Attention Mechanisms

EasyDeL offers various attention implementations optimized for different use cases:

import easydel as ed

# Configure attention mechanism in model config
config = ed.EasyDeLBaseConfigDict(attn_mechanism=ed.AttentionMechanisms.FLASH_ATTN2,) # Choose mechanism

Available mechanisms:

FLASH_ATTN2: Optimized Flash Attention 2 implementation
CUDA_FLASH_ATTN2: CUDA-specific Flash Attention 2 variant
RING: Memory-efficient ring attention for distributed computing
VANILLA: Standard attention implementation
SPLASH: TPU-optimized splash attention
CUDNN: cuDNN-accelerated attention
BLOCKWISE: Memory-efficient blockwise attention
SDPA: Scaled dot-product attention

Example of configuring a model with specific platform and attention:

import easydel as ed
import jax.numpy as jnp

# Complete configuration example
model = ed.AutoEasyDeLModelForCausalLM.from_pretrained(
 "meta-llama/Llama-3.1-8B-instruct",
 platform=ed.EasyDeLPlatforms.TRITON,
 config_kwargs=ed.EasyDeLBaseConfigDict(
  attn_mechanism=ed.AttentionMechanisms.FLASH_ATTN2,
  attn_dtype=jnp.float16,
  gradient_checkpointing=ed.EasyDeLGradientCheckPointers.NONE,
 ),
 dtype=jnp.float16,
 param_dtype=jnp.float16,
 auto_shard_model=True,
 sharding_axis_dims=(1,1,-1,1) # Fully Tensor Parallel
)

Quick Start

Installation

pip install easydel

Basic Inference Example

import easydel as ed
from transformers import AutoTokenizer
import jax.numpy as jnp

# Initialize model
model = ed.AutoEasyDeLModelForCausalLM.from_pretrained(
 "meta-llama/Llama-3.1-8B-instruct",
 dtype=jnp.float16,
 platform=ed.EasyDeLPlatforms.TRITON,
 auto_shard_model=True
)

# Setup tokenizer
tokenizer = AutoTokenizer.from_pretrained("meta-llama/Llama-3.1-8B-instruct")
tokenizer.pad_token_id = tokenizer.eos_token_id

# Create inference engine
sampling_params=ed.SamplingParams(
 max_tokens=1024,
 temperature=0.8,
 top_p=0.95,
 top_k=10,
)
inference = ed.vInference(
 model=model,
 tokenizer=tokenizer,
 generation_config=ed.vInferenceConfig(
   max_new_tokens=1024,
   sampling_params=sampling_params,
   streaming_chunks=32,
 )
)

# Create API server (OpenAI compatible)
api_server = ed.vInferenceApiServer({inference.inference_name: inference})
api_server.fire()

DPOTraining Example

DPOTrainer implements Direct Preference Optimization (DPO) - a state-of-the-art algorithm used for preference-based model fine-tuning.
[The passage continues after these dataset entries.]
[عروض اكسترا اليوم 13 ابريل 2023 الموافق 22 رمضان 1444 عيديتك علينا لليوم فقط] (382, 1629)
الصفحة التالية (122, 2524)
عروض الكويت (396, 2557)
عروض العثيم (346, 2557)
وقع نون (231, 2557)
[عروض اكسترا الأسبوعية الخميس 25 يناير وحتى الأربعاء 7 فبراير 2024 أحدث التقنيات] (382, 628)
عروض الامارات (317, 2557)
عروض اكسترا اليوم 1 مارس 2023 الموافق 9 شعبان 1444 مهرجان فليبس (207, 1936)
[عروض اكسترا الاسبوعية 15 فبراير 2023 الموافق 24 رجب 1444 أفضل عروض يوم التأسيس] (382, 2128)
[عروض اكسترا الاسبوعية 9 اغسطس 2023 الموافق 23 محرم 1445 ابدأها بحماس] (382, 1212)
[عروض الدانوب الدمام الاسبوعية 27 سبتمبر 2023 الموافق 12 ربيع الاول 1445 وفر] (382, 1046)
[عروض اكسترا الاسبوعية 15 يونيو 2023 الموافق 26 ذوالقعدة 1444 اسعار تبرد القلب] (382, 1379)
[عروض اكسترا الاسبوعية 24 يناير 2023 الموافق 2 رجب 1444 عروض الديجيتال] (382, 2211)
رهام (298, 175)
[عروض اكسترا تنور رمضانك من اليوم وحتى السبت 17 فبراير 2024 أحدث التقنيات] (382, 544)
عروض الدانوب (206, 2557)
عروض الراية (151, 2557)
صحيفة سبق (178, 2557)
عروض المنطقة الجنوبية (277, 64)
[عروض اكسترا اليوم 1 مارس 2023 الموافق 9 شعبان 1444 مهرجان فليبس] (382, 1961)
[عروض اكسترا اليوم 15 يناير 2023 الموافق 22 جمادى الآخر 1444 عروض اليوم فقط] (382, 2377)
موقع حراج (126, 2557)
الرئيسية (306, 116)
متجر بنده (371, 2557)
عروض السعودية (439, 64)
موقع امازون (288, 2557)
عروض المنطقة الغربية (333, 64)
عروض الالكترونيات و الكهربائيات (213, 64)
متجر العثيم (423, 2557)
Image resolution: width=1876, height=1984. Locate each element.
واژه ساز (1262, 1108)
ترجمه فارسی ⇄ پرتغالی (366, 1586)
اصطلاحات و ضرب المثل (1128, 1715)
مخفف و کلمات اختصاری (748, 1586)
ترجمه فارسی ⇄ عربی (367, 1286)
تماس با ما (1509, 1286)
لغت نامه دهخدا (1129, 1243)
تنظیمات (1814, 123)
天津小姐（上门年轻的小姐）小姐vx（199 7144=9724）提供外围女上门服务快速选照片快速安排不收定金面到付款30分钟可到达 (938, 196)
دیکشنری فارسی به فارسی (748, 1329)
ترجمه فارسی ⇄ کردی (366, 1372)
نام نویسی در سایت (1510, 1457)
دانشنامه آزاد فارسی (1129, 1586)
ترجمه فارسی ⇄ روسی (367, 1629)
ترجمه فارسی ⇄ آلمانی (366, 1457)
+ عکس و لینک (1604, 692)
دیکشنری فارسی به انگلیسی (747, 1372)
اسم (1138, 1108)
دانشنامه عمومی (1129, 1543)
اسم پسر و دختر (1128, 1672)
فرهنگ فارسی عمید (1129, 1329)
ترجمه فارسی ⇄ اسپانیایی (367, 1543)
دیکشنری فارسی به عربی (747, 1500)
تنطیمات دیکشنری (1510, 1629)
DPO is widely used across major language models like Llama 3 to align them with human preferences. Here's how to use DPOTrainer in EasyDeL:

import easydel as ed
from transformers import AutoTokenizer
from datasets import load_dataset


ed.DPOTrainer(
 model=ed.AutoEasyDeLModelForCausalLM.from_pretrained("Qwen/Qwen2.5-0.5B-Instruct"),
 arguments=ed.DPOConfig(
  max_completion_length=128,
  max_prompt_length=128,
  max_length=256,
  save_steps=100,
 ),
 train_dataset=load_dataset("trl-lib/ultrafeedback_binarized", split="train"),
 processing_class=AutoTokenizer.from_pretrained("Qwen/Qwen2.5-0.5B-Instruct"),
).train()

Building Custom Modules 🛠️

The EasyDeLBaseModule is the core foundation for creating custom modules and models in EasyDeL. It provides a powerful set of built-in features for configuration, data handling, parameter management, and more. It inherits from flax.nnx.Module, BaseModuleProtocol, EasyBridgeMixin, and EasyGenerationMixin.

import easydel as ed
import jax
import jax.numpy as jnp
import typing as tp
from flax import nnx as nn

# Example Custom Module
class MyCustomModule(ed.EasyDeLBaseModule):
 def __init__(
  self,
  config,
  dtype: jnp.dtype = jnp.float32,
  param_dtype: jnp.dtype = jnp.float32,
  precision: jax.lax.PrecisionLike = None,
  other_parameters=...,
  other_parameters_1=...,
  *,
  rngs: nn.Rngs,
 ):
  super().__init__(
   config=config,
   dtype=dtype,
   param_dtype=param_dtype,
   precision=precision,
   rngs=rngs,
  )
  self.other_parameters = other_parameters

 def __call__(self, x):
  # Custom implementation
  return x


# Example Model using the Custom Module
class MyModel(ed.EasyDeLBaseModule):
 config_class = ed.EasyDeLBaseConfig
 def __init__(
  self,
  config,
  dtype: jnp.dtype = jnp.float32,
  param_dtype: jnp.dtype = jnp.float32,
  precision: jax.lax.PrecisionLike = None,
  other_parameters=...,
  other_parameters_1=...,
  other_parameters_2=...,
  *,
  rngs: nn.Rngs,
 ):
  super().__init__(
   config=config,
   dtype=dtype,
   param_dtype=param_dtype,
   precision=precision,
   rngs=rngs,
  )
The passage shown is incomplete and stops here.